Lights fantastic.

Been so busy with all of the drawing stuff that I’d clean forgotten to get back up to speed with the story of the 250 build, sorry. Actually it’s about time I started getting to the end of this otherwise it’s going to turn into the longest quick build in history.

So where were we? With the metalwork completed for holding the rear fender and the rear of the seat in place it was time to cut it down to its final length. and attach the rear lamps. I’d decided on a rounded end to the fender and made up a thin card shape template using a combination of large radii. The line was drawn on the fender with a Sharpie and then cut round carefully using a jigsaw, much noise and dangerous looking manoeuvres. I finished it off carefully with a metal file and some wet and dry paper wrapped around a block for a smooth finish ready for painting.

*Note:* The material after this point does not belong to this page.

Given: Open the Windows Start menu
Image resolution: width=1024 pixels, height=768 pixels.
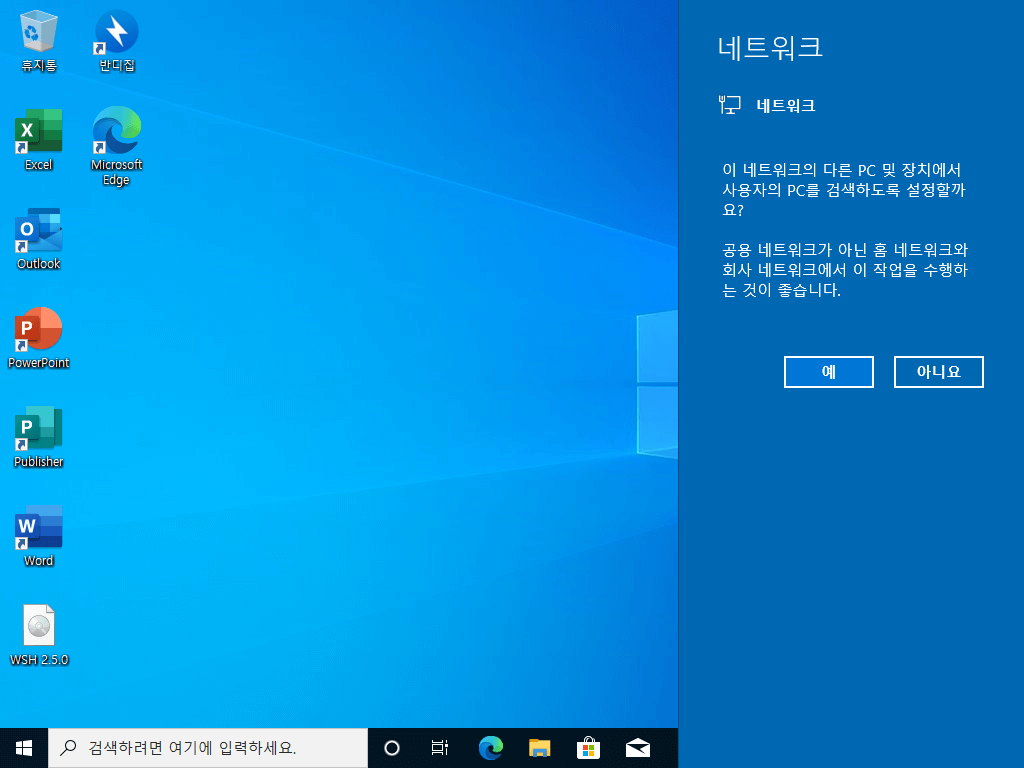Looking at the screenshot, I should [24, 748].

I’d made up the rear lamp assembly in accordance with my build philosophy, this was to be a workhorse bike. So I wanted easy removal of the whole lot if needed, tidy wiring and if the registration plate was integral all the better. I knew I couldn’t have the plate mounted on the side of the bike to keep the back end clean as this would have been asking for trouble in the parking bays of London, so on the rear fender it had to go. I’d cut and bent a short length of flat aluminium, drilled appropriate holes and created an assembly which could be mounted and removed as one piece.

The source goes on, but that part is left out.